Please rewrite every one of the entries below, substituting "position" for "location" and keeping everything else the same. Leave the pictures out.
=======
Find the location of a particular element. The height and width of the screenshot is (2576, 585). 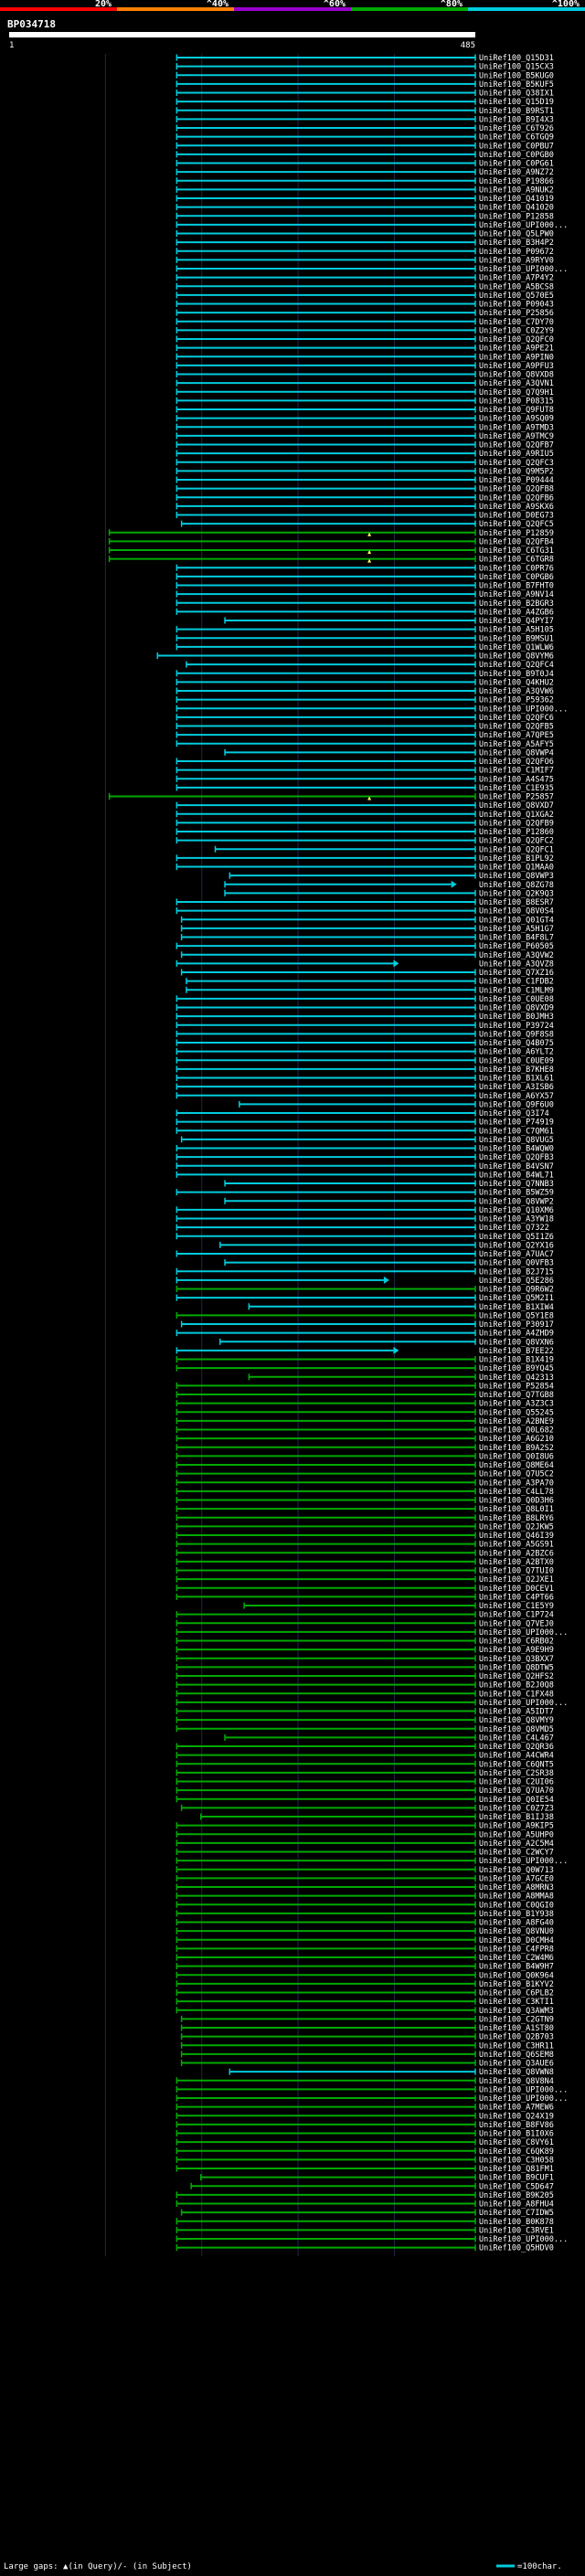

hit-label: UniRef100_Q8V8N4 is located at coordinates (516, 2082).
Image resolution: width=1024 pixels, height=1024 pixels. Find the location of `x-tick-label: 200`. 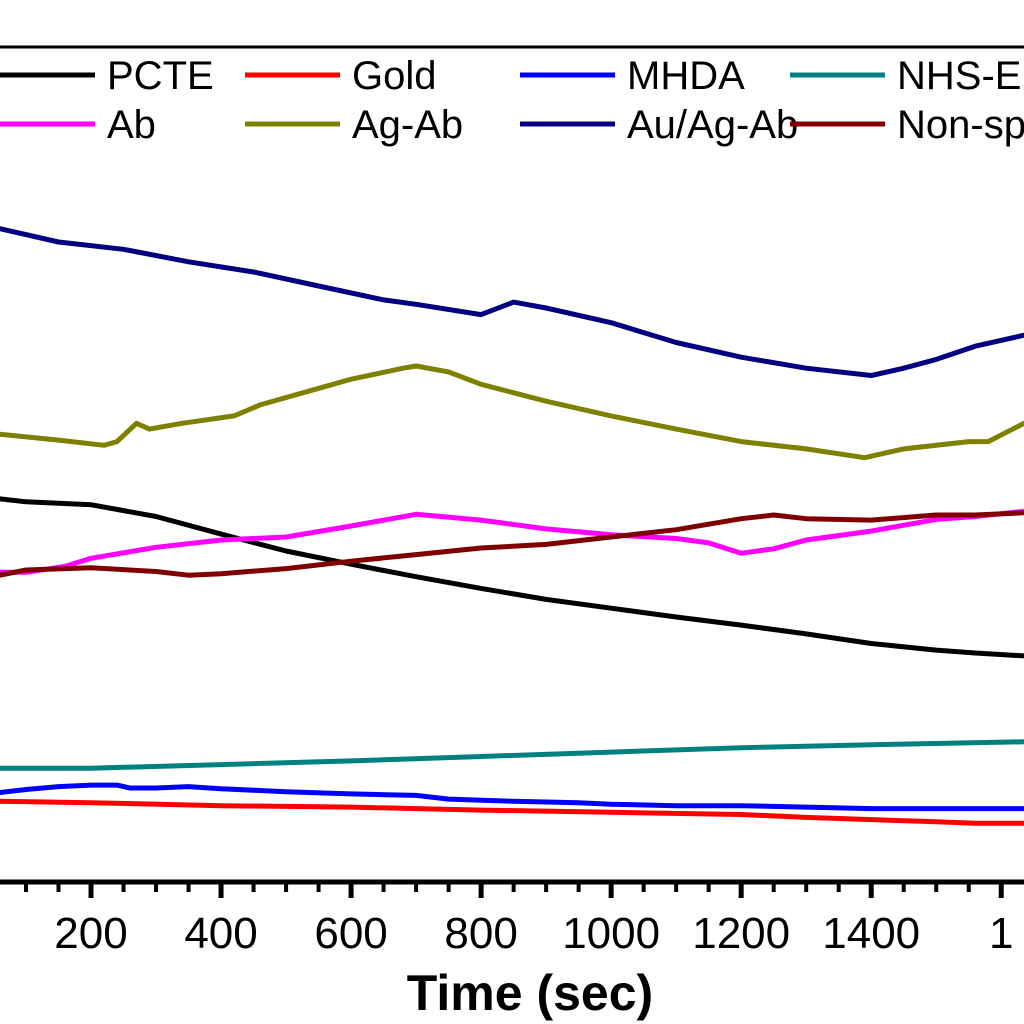

x-tick-label: 200 is located at coordinates (90, 934).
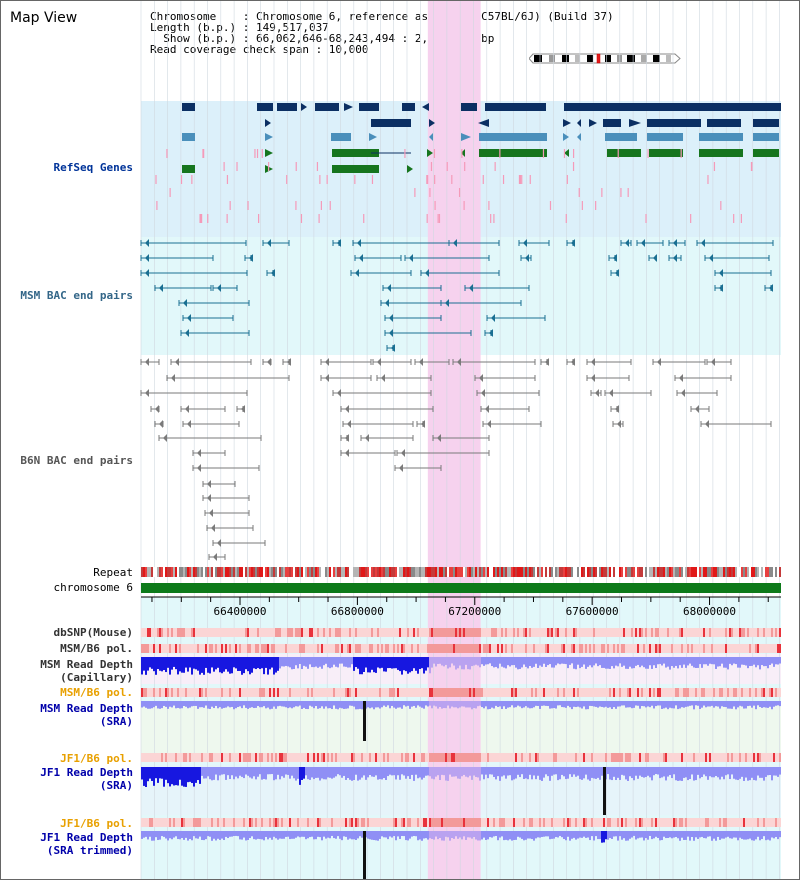 The image size is (800, 880). What do you see at coordinates (383, 378) in the screenshot?
I see `bac-end-arrow` at bounding box center [383, 378].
=======
Response for this exercise:
Find the position of a particular element. The height and width of the screenshot is (2576, 585). 

hit-label: UniRef100_Q8V8N4 is located at coordinates (516, 2082).
Image resolution: width=1024 pixels, height=1024 pixels. Find the position of `x-tick-label: 200`. 

x-tick-label: 200 is located at coordinates (90, 934).
 The image size is (800, 880). What do you see at coordinates (383, 378) in the screenshot?
I see `bac-end-arrow` at bounding box center [383, 378].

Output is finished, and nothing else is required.